» **原文抜粋**:

◆ ◆ ◆

レオナード・アルバート・クラヴィッツ(Leonard Albert Kravitz、1964年5月26日 - )は、アメリカ合衆国出身のシンガーソングライター、ミュージシャン、俳優。
特定の音楽ジャンルにこだわらないマルチプレイヤーで[2]、同国を代表する世界的なギタリストの一人。デビュー当時彼を紹介する時「黒いジョン・レノン」というキャッチコピーがよく使われた。代表曲に「イット・エイント・オーヴァー・ティル・イッツ・オーヴァー」「自由への疾走」「フライ・アウェイ」など。
来歴
1964年、ニューヨークに生まれる。父親は東欧系ユダヤ人の血を引くNBCテレビのプロデューサー、母親はマイアミ出身バハマ系で、後に女優となるロキシー・ローカー (Roxie Roker)。

◆ ◆ ◆

» **実行する課題**:
A. クラヴィッツの紹介文で、デビュー当時に彼を紹介する際によく使われたキャッチコピーは何ですか。
B. クラヴィッツの紹介文のうち、「レオナード・アルバート・クラヴィッツ(Leonard Albert Kravitz、1964年5月26日」から「自由への疾走」「フライ・アウェイ」など。」までの部分を書き写してください。
C. クラヴィッツの紹介文の最後の文に続けて、その先を書き進めてください。

» **提供データ**:

◆ ◆ ◆

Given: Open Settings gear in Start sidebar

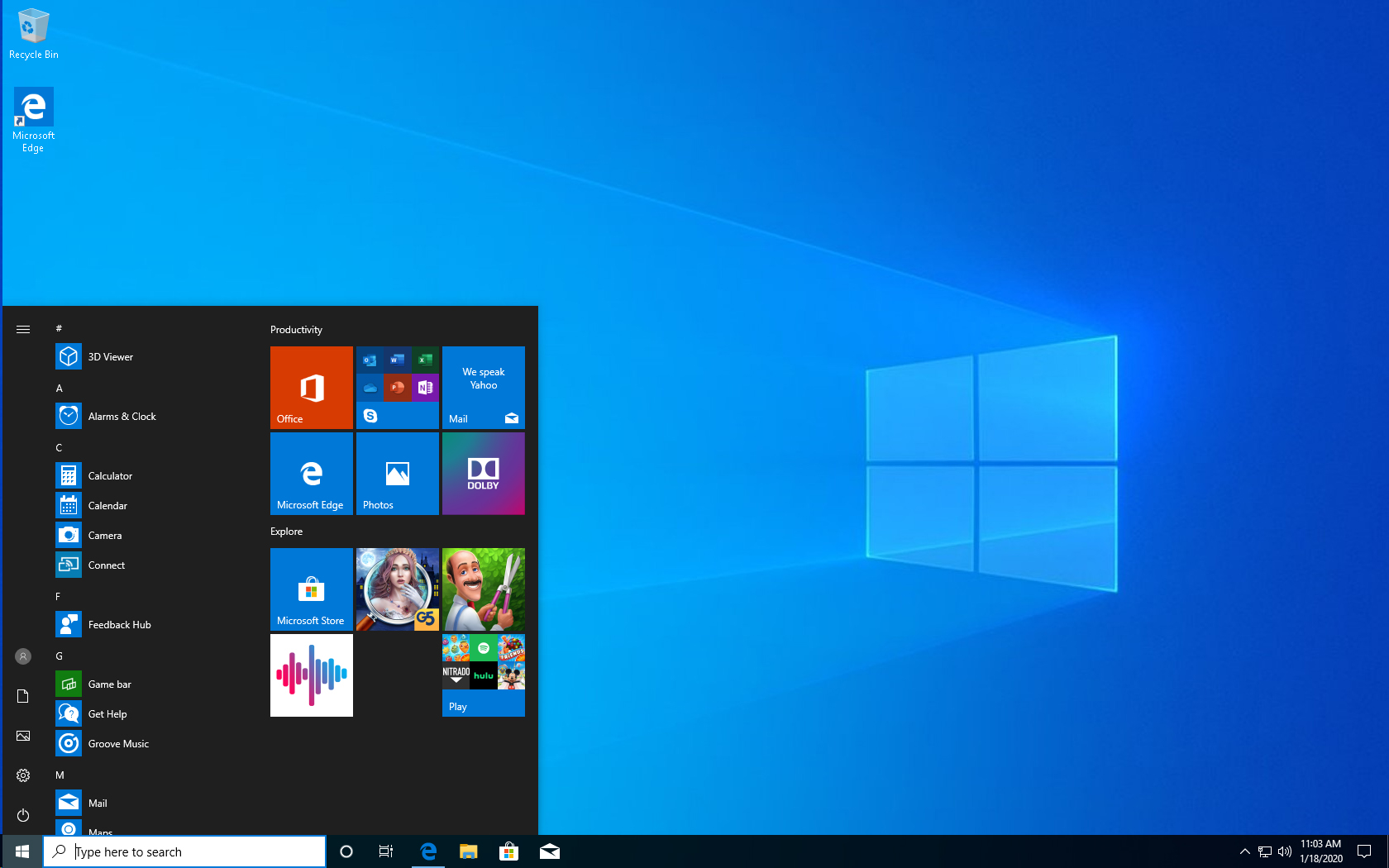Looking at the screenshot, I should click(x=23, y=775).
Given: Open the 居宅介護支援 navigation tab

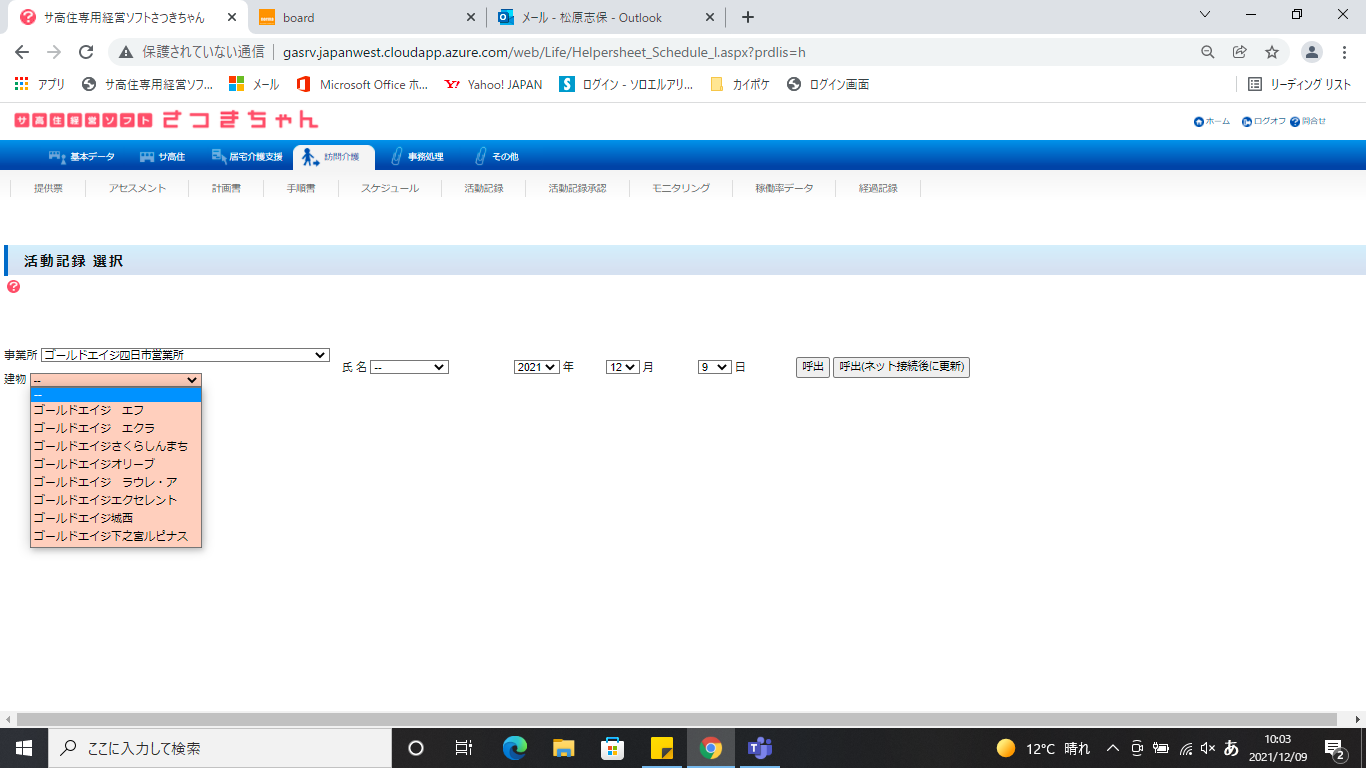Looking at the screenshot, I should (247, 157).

◆ ◆ ◆

» **課題の回答**:
A. 「黒いジョン・レノン」

B.
レオナード・アルバート・クラヴィッツ(Leonard Albert Kravitz、1964年5月26日 - )は、アメリカ合衆国出身のシンガーソングライター、ミュージシャン、俳優。
特定の音楽ジャンルにこだわらないマルチプレイヤーで[2]、同国を代表する世界的なギタリストの一人。デビュー当時彼を紹介する時「黒いジョン・レノン」というキャッチコピーがよく使われた。代表曲に「イット・エイント・オーヴァー・ティル・イッツ・オーヴァー」「自由への疾走」「フライ・アウェイ」など。

C.
1974年に母親の仕事の都合で一家はロサンゼルスに移住、その後ビバリーヒルズ高校 (Beverly Hills High School) に入学する(同窓生にはスラッシュやマリア・マッキー、そして俳優のニコラス・ケイジがいた)。当時からすでに音楽的才能を発揮していたレニーは、やがてセッションミュージシャンを志すようになり、高校を中退。その後はセッション・ミュージシャンをこなす傍ら、自身のデモテープを制作してレコード会社へ売り込む生活を続けていた。
1989年にアルバム『レット・ラヴ・ルール』でヴァージン・レコードからデビューを果たす。その後、マドンナとの共作「ジャスティファイ・マイ・ラヴ」のプロデュースで注目を集め、1991年に発表した2枚目のアルバム『ママ・セッド』のヒットによってブレイクした。
1992年にはヴァネッサ・パラディのサード・アルバム『ビー・マイ・ベイビー』をプロデュースした。パラディとは交際の噂も立った。
1998年、アルバム『5』を発表。クラヴィッツは同アルバムの収録曲「フライ・アウェイ」でグラミー賞最優秀男性ロック・ヴォーカル・パフォーマンス賞を受賞し、初のグラミー賞受賞を果たした[3]。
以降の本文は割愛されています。